U.S. President Franklin Pierce signs Kansas–Nebraska Act, clearing path for slavery expansion 170 years ago #OnThisDay #OTD (May 30 1854)


Video: 'The Kansas Nebraska Act'

(Tuesday, May 30, 1854) — U.S. President Franklin Pierce today signed the Kansas-Nebraska Act, allowing people in the territories of Kansas and Nebraska to decide for themselves whether or not to allow slavery within their borders.

Designed to solve the issue of expanding slavery into the territories, it would fail miserably, becoming one of the key political events that led to the American Civil War.

The United States had acquired vast amounts of land in the 1803 Louisiana Purchase, and since the 1840s Democratic Senator Stephen A. Douglas had sought to establish a territorial government in a portion of the Louisiana Purchase that was still unorganized.

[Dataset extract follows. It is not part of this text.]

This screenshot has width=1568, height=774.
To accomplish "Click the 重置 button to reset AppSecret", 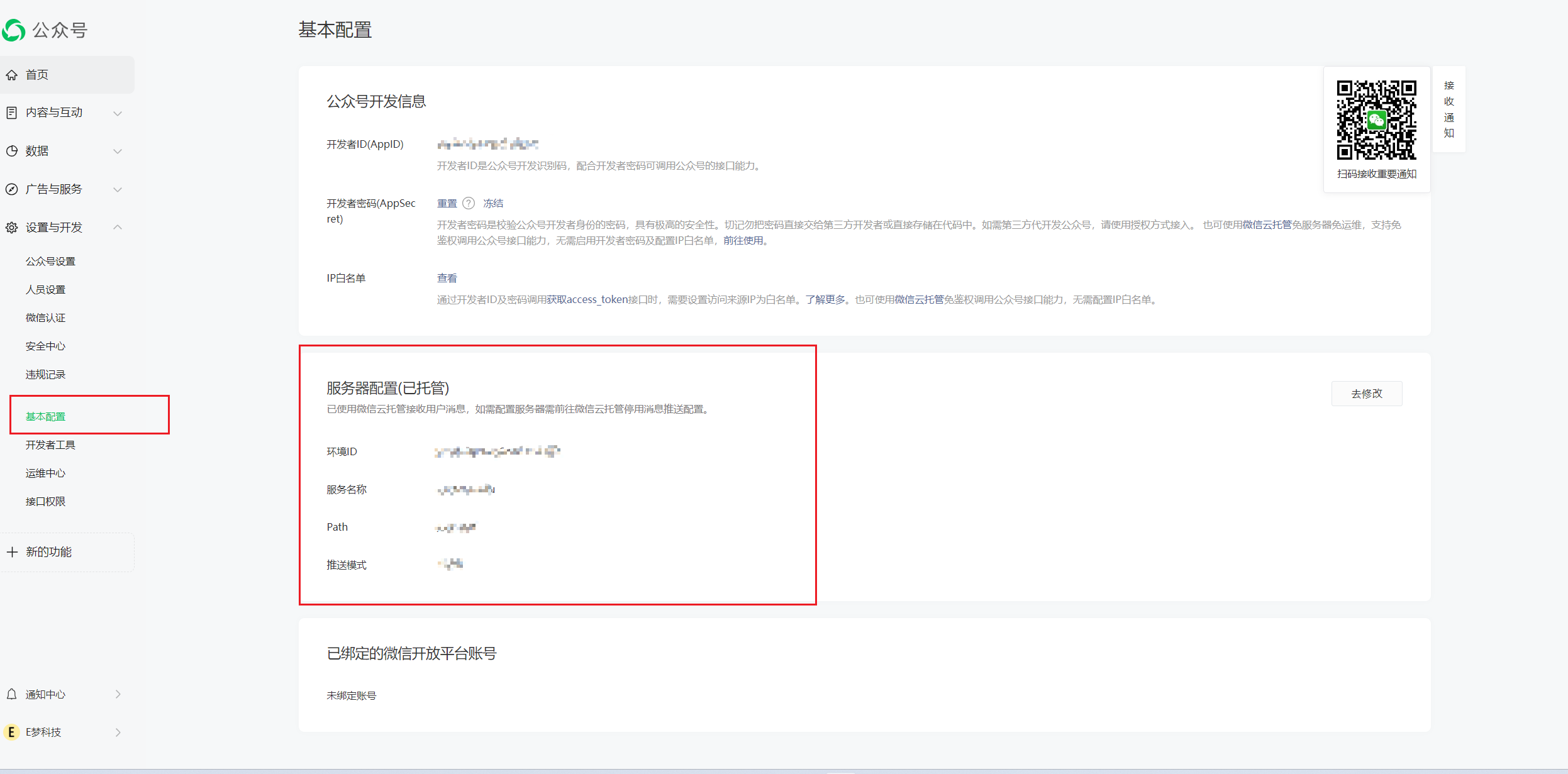I will coord(447,202).
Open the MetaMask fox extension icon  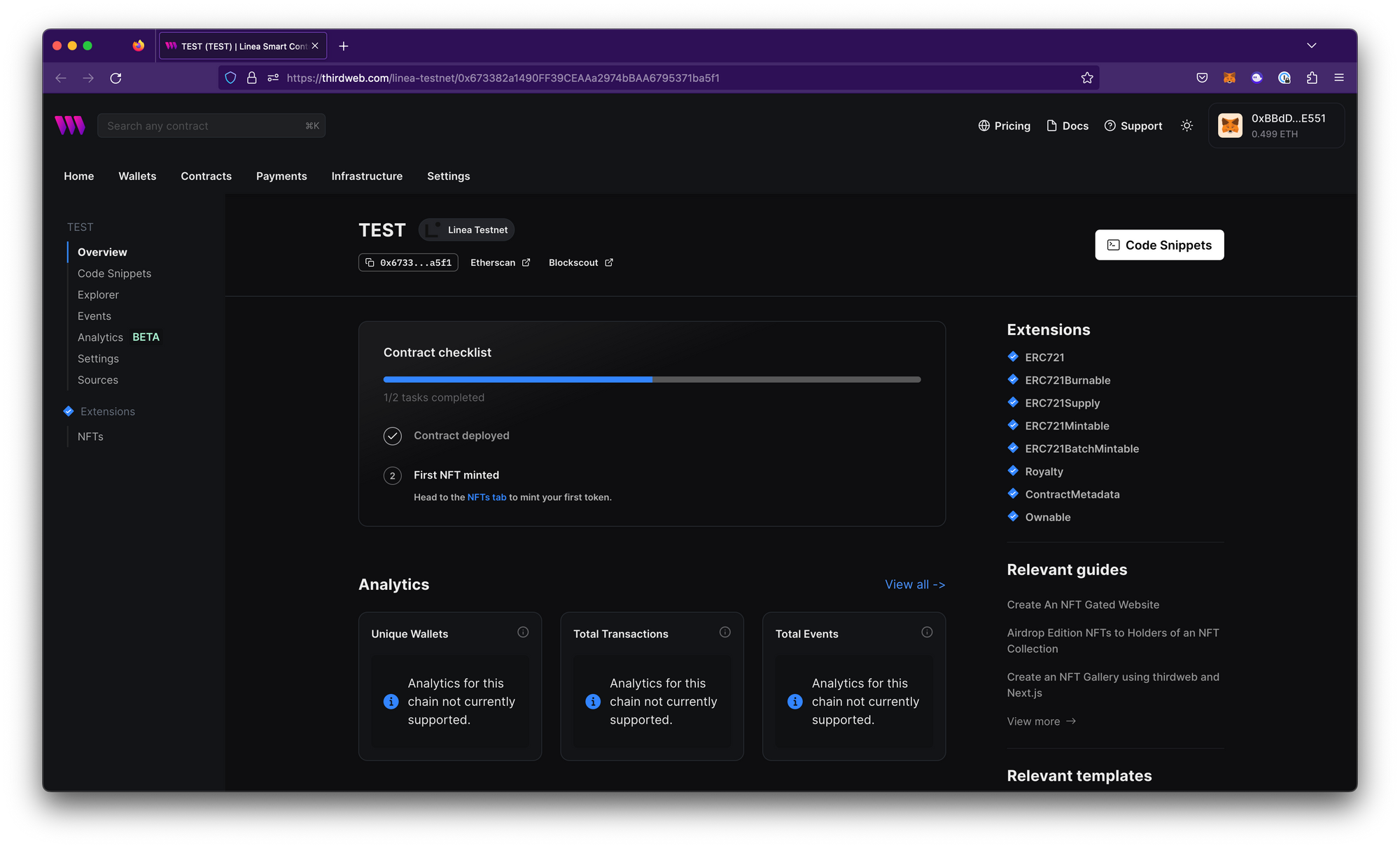1229,78
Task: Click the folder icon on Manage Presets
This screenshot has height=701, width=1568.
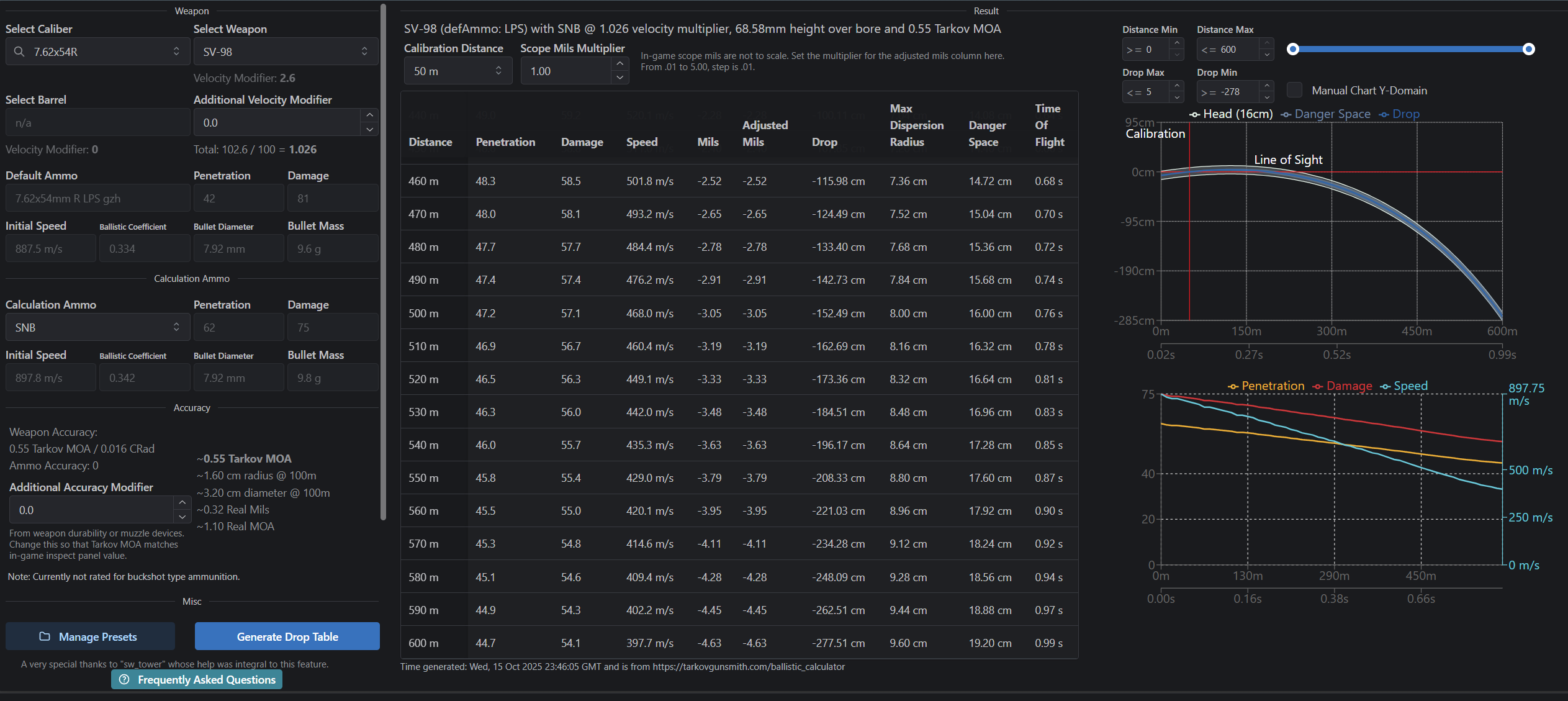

Video: 'Kansas-Nebraska Act'

Douglas’s efforts were stymied by Senator David Rice Atchison of Missouri and other Southern leaders who refused to allow the creation of territories that banned slavery; slavery would have been banned because the Missouri Compromise outlawed slavery in the territory north of latitude 36°30′ north (except for Missouri).

To win the support of Southerners like Atchison, Pierce and Douglas agreed to back the repeal of the Missouri Compromise, with the status of slavery instead decided based on “popular sovereignty.” Under popular sovereignty, the citizens of each territory, rather than Congress, would determine whether slavery would be allowed.

Douglas’s bill to repeal the Missouri Compromise and organize Kansas Territory and Nebraska Territory won approval by a wide margin in the Senate, but faced stronger opposition in the House of Representatives.


Video: 'Ken.Burns.The.Civil.War.1of9.The.Cause' (Kansas-Nebraska Act at 25:35)

Though Northern Whigs strongly opposed the bill, it passed the House with the support of almost all Southerners and some Northern Democrats.

After the passage of the act, pro- and anti-slavery elements flooded into Kansas to establish a population that would vote for or against slavery, resulting in a series of armed conflicts known as “Bleeding Kansas”.


Video: 'Lincoln | The Pivotal Year | Documentary Series' (Kansas-Nebraska Act at 8:30)

Douglas and Pierce hoped that popular sovereignty would help bring an end to the national debate over slavery, but the Kansas–Nebraska Act outraged Northerners.

The division between pro-slavery and anti-slavery forces caused by the Act was the death knell for the ailing Whig Party, which broke apart after the Act. Its Northern remnants would give rise to the anti-slavery Republican Party.